Whereas with infection, the radiographic features are similar to those found in other patient populations. The most common infections that occur in lung transplant patients are cytomegalovirus, pneumocystis carinii pneumonia, mycobacteria, nocardia and aspergillus. In other words, infections that occur in other immunosuppressed patients.

Bronchoscopy: transbronchial biopsy with bronchoalveolar lavage is performed routinely here at the University of Michigan Hospital on the 3rd and 6th week post-op and then on every third month (3rd, 6th, 9th, 12th months) post operatively.
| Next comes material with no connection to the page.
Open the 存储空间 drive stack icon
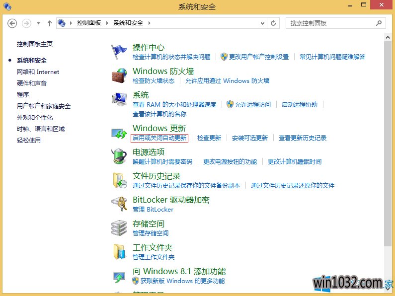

They will also be performed as indicated by symptoms to diagnose early signs of rejection or infection.

The following are additional tests performed in correlation with bronchoscopies to monitor episodes of rejection.

High resolution CT chest scan: detects early signs of chronic rejection and bronchiolitis obliterans.

Exercise test: to monitor any decrease in the patient's exercise tolerance.

Blood work: Cyclosporine, BUN, creatinine levels and the white blood cell count is monitored very closely post-transplant. The Cyclosporine (lavender top tubes) must be overnight expressed a Lung Transplant Coordinator.

Immunosuppressants (anti-rejection drugs) are taken to aid the patient's body in its continued acceptance of the new organ. Immunosuppressants are taken every day for the remainder of the patient's life. There will never be a time when they can go without taking the anti-rejection medication. Rejection is a natural response of the immune system and will occur at any time when the patient discontinues taking the anti-rejection medication.

Cyclosporine is the most commonly used anti-rejection medication. The dosage is adjusted according to the patient's body weight and drug level.

The side effects of cyclosporine include an increase in susceptibility to infection (especially viral infections), renal dysfunction, hypertension, tremors, headaches, and an increase in hair growth. Cyclosporine interacts with numerous medications. Therefore, the physician and/or patient must discuss all medication changes and additions with the Transplant Center.

Steroids, such as Prednisone, are potent anti-inflammatory agents and as such help control rejection.

Imuran is an immunosuppressant used in combination with prednisone and cyclosporine. Imuran interferes with the production of blood cells, especially the white blood cells. The white blood cells recognize the new lung as a foreign body and therefore will attack the lung. The dose is determined according to the white blood count.

Rejection and infection will remain a life long problem following transplantation. Patients will present with symptoms such as coughing, dyspnea, fatigue, low grade fever and rales. The possibility of rejection or infection will be determined by pulmonary function tests which may reveal a decrease in FEV, FVC, FEF 25-75 and TLC and a chest x-ray to rule out diffuse bilateral pulmonary shadows.

Treatment of Rejection/Infection

If the diagnosis of acute rejection is rendered then immediate rescue therapy should be instituted. Therapy consists of a three day course of 1gm IV Solumedrol per day. After the three day course is completed a repeat PFT and chest x-ray will be performed to determine if the rejection or infection has resolved. If not, the three day course of Solumedrol will be repeated. In addition, a 7-10 day course of IV OKT3 may be given.